Stradivarius : L’Instrument de Musique le Plus Cher au Monde

Douce, chaude, profonde, puissante, chatoyante, les qualificatifs abondent pour décrire leur sonorité unique. Stradivari a été l’un des plus fameux luthiers de l’histoire. Il semble que la réussite de son œuvre soit le choix et le souci de perfection d’une multitude de détails. La vraie naissance d’Antonio date de 1655, année où il fabrique seul son premier violon qu’il signe « Stradivarius », sur une étiquette collée au fond de l’instrument. Il a latinisé son nom comme le faisaient alors les artistes et par métaphore désigne l’excellence dans la matière. En plus d’être un brillant luthier, c’ était un bon mathématicien. Il aurait à la suite de nombreux essais découvert la mesure pour fabriquer le violon parfait. En utilisant la géométrie issue du nombre d’or, l’auteur aurait alors adapté cette méthode à toute la famille du violon. En conséquence, il apparait dés lors une méthode unique de tracé chez le maître. Cependant d’après une autre source, la forme des instruments aurait été aussi inspirée par le fronton de la cathédrale de Crémone, sa ville natale.

C’est la densité du bois qui donne une sonorité exceptionnelle à ses œuvres d’art. Le bois d’épicéa utilisé pour la table du violon avait pour origine le Val di Fiemme, en Italie, et l’érable du fond de l’instrument venait, lui, du centre de l’Europe.
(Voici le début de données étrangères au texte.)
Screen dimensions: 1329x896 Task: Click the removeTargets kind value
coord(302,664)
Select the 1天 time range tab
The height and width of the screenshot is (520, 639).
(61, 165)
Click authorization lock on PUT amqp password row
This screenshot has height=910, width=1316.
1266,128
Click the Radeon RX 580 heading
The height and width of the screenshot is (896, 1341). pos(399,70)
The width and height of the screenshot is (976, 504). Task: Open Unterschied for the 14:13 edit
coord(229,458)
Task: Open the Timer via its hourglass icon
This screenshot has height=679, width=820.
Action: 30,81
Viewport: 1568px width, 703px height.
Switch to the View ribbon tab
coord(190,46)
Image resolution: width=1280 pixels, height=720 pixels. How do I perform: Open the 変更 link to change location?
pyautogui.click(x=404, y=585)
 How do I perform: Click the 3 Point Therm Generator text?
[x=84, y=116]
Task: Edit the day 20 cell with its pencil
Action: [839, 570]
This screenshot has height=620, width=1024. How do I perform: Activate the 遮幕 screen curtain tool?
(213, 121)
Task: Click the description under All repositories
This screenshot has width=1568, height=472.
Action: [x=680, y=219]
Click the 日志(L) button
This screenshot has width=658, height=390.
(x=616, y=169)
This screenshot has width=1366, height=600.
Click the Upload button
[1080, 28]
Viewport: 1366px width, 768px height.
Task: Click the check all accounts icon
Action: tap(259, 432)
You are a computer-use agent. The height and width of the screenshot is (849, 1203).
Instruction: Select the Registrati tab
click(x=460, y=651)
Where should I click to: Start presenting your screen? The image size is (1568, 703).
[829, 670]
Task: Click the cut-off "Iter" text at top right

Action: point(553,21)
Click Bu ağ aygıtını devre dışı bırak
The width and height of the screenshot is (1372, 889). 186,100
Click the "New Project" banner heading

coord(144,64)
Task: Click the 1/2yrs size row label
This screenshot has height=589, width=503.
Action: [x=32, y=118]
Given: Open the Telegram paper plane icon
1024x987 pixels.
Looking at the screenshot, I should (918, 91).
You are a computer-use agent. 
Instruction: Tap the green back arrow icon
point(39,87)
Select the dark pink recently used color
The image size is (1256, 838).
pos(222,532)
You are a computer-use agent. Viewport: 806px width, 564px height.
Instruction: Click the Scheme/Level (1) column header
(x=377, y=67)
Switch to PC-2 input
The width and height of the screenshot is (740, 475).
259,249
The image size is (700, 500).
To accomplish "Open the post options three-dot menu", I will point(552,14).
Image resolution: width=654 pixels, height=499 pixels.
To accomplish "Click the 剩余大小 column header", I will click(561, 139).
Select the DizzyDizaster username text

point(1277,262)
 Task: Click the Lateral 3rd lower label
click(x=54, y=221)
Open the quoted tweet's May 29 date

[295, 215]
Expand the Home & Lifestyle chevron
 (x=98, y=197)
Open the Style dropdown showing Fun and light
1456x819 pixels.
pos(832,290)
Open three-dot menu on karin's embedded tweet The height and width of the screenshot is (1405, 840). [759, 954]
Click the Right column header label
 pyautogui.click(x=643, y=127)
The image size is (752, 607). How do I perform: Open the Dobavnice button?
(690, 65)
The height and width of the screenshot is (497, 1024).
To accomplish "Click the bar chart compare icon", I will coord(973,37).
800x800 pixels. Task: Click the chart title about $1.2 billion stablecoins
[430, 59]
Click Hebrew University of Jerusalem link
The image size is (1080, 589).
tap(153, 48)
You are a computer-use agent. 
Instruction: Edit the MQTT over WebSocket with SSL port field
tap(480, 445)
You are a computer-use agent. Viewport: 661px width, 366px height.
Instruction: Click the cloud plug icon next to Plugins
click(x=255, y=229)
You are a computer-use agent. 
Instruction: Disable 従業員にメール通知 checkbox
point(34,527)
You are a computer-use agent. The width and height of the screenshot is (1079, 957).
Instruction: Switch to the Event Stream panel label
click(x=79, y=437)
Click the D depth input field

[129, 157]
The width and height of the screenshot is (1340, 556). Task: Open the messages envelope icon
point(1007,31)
Quant à la coupe des arbres, elle se faisait à la lune noire de janvier, au moment où toute la sève descend dans les racines, donnant ainsi un matériau très léger. Le bois était ensuite fendu à la main et séchait pendant cinq ans pour que l’eau s’évapore et que les résines s’oxydent. Opération réalisée dans cette ville de Lombardie où le climat était idéal pour le séchage ni trop chaud, ni trop froid, ni trop sec, ni trop humide. C’est d’ailleurs l’essence des bois utilisés que le fondateur avait baptisé « l’arbre à violons ». Avec son vernis, l’artisan ne travaillait pas un effet acoustique, mais visuel. Le maître de Crémone utilisait des extraits de plantes et d’insectes. Des colorants, dont celui appelé sang de dragon, « le rouge » si vif qui caractérise la carnation de ses violons. Ceux-ci sont les mêmes colorations qu’utilisaient Titien ou Véronèse pour faire leur glacis rouge. Stradivarius voulait très consciemment que ses créations soient de cette intensité. Il n’était pas seulement un artisan exceptionnel qui a poussé son art jusqu’à la perfection, il était aussi un pur esthète.

Tel un virtuose possédant le geste unique du luthier, ses merveilles sont de loin les pièces uniques les plus rares du monde. L’alto, son chef d’œuvre intact, est estimé de nos jours à plus de 45 millions de dollars, un record jamais égalé pour un instrument de musique.